Dalam rangka diversifikasi energi, peran minyak bumi sebagai sumber utama energi primer berhasil diturunkan dari 84,9 persen pada awal PJP I menjadi 65,1 persen pada akhir PJP I. Bahkan, pada awal PJP II turun lagi menjadi 60,8 persen. Perkembangan ini dimungkinkan terutama oleh karena selama PJP I telah terjadi peningkatan pemakaian sumber-sumber energi primer lainnya, seperti gas bumi dari 11,6 persen menjadi 20,7 persen, batubara dari 1,8 persen menjadi 7,5 persen, serta tenaga air dari 1,7 persen menjadi 6,2 persen. Tahun pertama PJP II pangsa pemakaian energi primer untuk gas bumi dan batubara bahkan meningkat menjadi masing-masing 25,8 persen dan 8,5 persen.

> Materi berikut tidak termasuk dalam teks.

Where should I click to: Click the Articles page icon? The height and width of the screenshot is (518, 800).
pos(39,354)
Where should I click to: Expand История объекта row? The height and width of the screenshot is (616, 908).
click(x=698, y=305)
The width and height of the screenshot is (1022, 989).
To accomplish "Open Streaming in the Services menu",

Upaya penganekaragaman pemakaian energi yang dilakukan dengan intensif pada tahun pertama Repelita VI adalah pemanfaatan sumber energi surya fotovoltaik. Selama tahun pertama Repelita VI telah dimulai persiapan pembangunan 37.000 unit energi surya fotovoltaik yang diperuntukan terutama bagi desa di kawasan Indonesia Bagian Timur. Di samping itu juga tengah disiapkan pembangunan beberapa unit sistem hibrida fotovoltaik dan mikrohidro serta biomassa dan penggunaan energi angin dengan total kapasitas sebesar 200 kW.

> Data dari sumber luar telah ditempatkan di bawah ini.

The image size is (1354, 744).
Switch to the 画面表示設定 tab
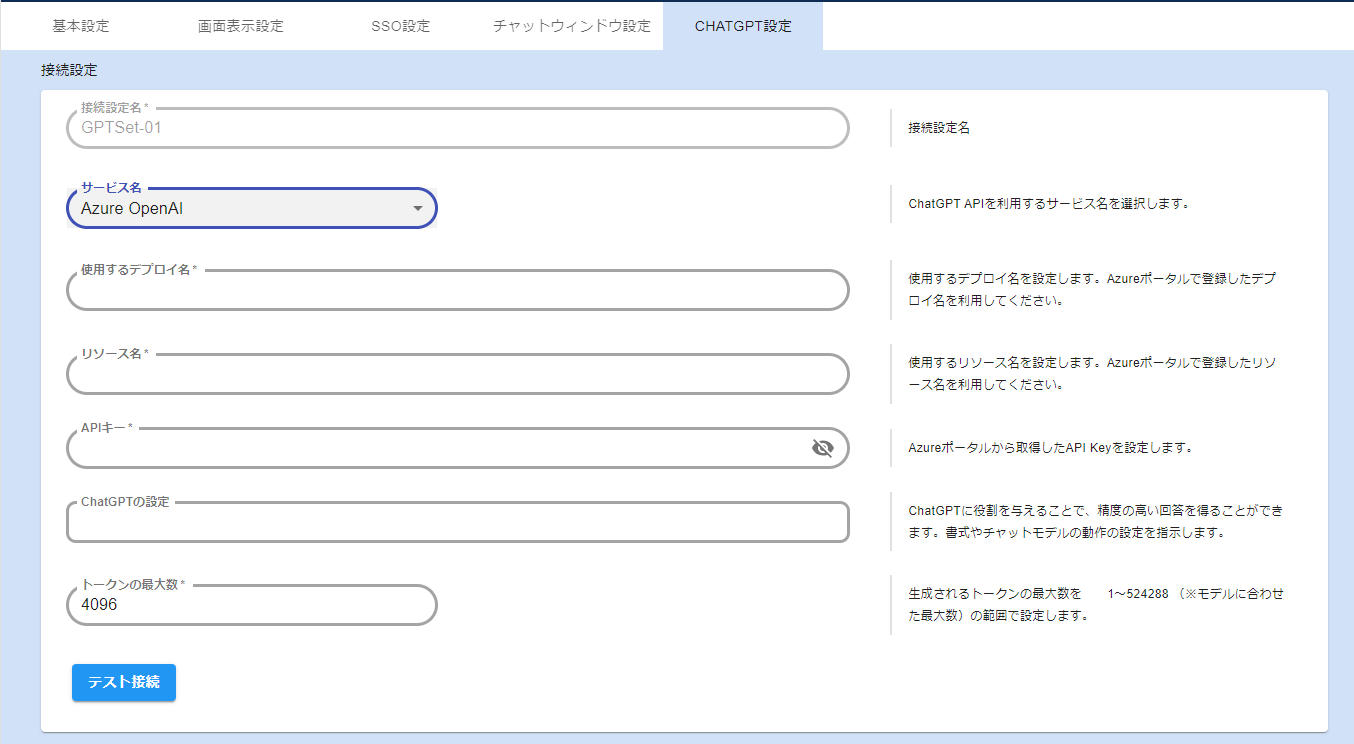pos(240,26)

Dalam rangka penghematan penggunaan energi terus dilakukan upaya penghematan energi melalui kampanye hemat energi agar masyarakat memperoleh informasi tentang manfaat dan cara melakukan penghematan energi. Upaya ini dilakukan antara lain melalui pendidikan dan pelatihan untuk meningkatkan pengetahuan masyarakat tentang penghematan energi. Selama Repelita VI telah dilakukan peragaan dan percontohan untuk memperkenalkan teknologi hemat energi kepada masyarakat di 23 kabupaten. Selain itu, juga tengah dipersiapkan peraturan dan rancangan induk konservasi energi nasional untuk menumbuhkan sikap hemat energi. Dengan demikian pelaksanaan audit energi dan standardisasi serta pemasangan peralatan hemat energi serta partisipasi masyarakat dan dunia usaha dalam upaya penghematan energi dapat lebih ditingkatkan.

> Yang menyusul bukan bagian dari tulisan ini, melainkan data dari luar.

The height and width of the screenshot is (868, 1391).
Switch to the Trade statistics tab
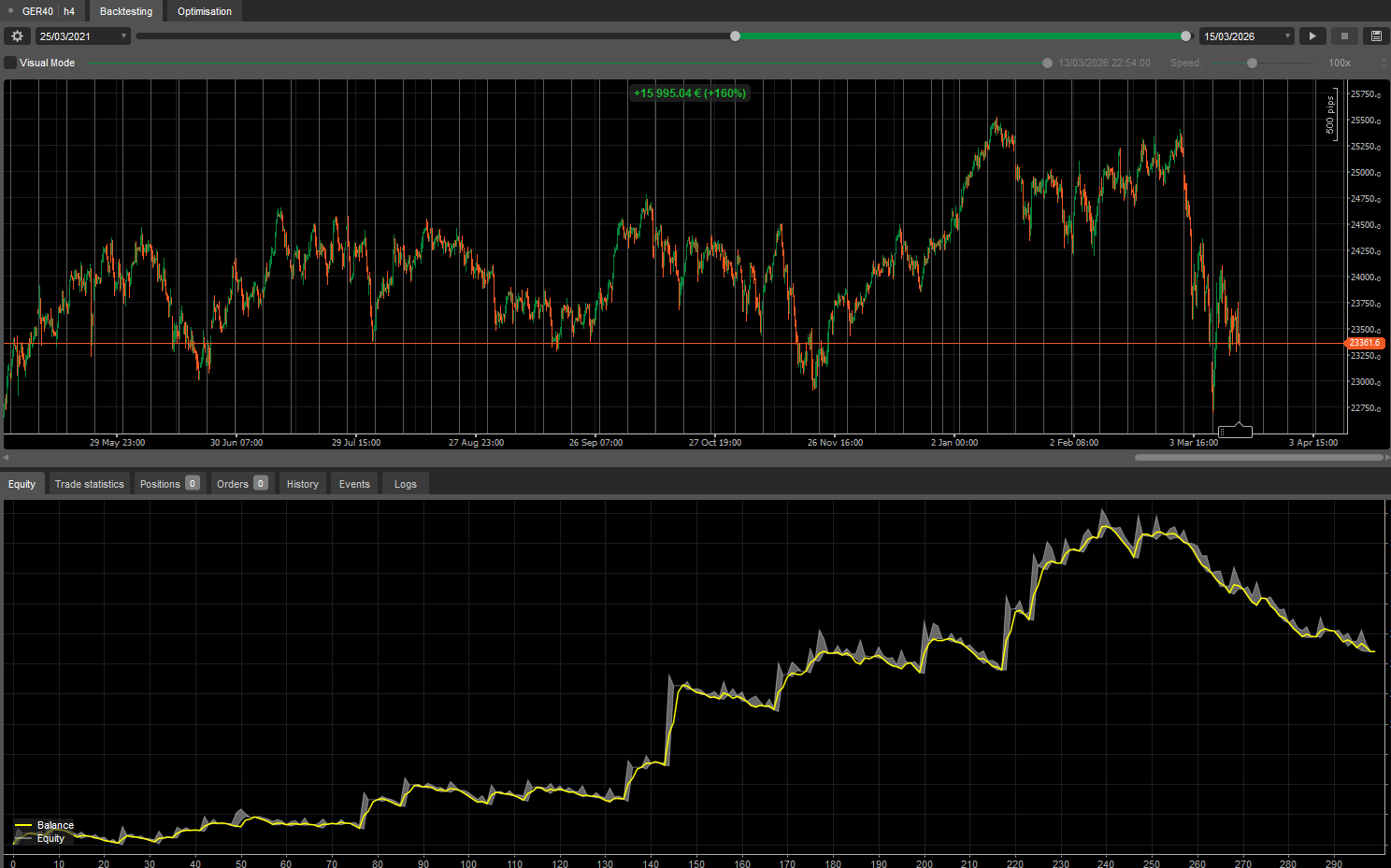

Penghematan energi juga dilaksanakan dengan meningkatkan efisiensi di bidang industri minyak dan gas bumi serta ketenaga -listrikan. Upaya meningkatkan efisiensi pada industri minyak dan gas bumi, dilaksanakan antara lain dengan mengurangi gas yang dibakar secara percuma, yang dalam tahun 1994/95 telah berhasil diturunkan dari 7,0 persen menjadi 6,0 persen, susut operasi distribusi BBM dari 0,6 persen menjadi 0,5 persen, dan susut operasi distribusi tenaga gas dari 2,3 persen menjadi 2,0 persen. Upaya ini dilakukan dengan memanfaatkan gas yang dibakar, antara lain untuk kilang LPG skala mini; meningkatkan produktivitas dan pendayagunaan kilang serta keandalan kilang; dan meningkatkan keandalan jaringan pipa gas dan BBM. Peningkatan efisiensi di bidang ketenagalistrikan, antara lain dilakukan dengan menurunkan susut jaringan tenaga listrik, yang telah berhasil diturunkan dari 12,5 persen pada akhir Repelita V menjadi 12,4 persen pada awal Repelita VI melalui peningkatan pemeliharan sarana penyediaan tenaga listrik, peningkatan faktor beban, dan pengaturan sisi pemakai tenaga listrik.

b. Program Penunjang

Program-program penunjang meliputi kegiatan untuk menjaga kelestarian lingkungan hidup; meningkatkan kemampuan, penguasaan, dan pemanfaatan teknologi agar pengelolaan energi menjadi lebih berdaya guna dan berhasil guna; mendorong kerjasama dan koordinasi yang baik antara pengguna dan penghasil informasi dalam bidang energi; serta meningkatkan produktivitas dan profesionalisme serta peningkatan penguasaan iptek.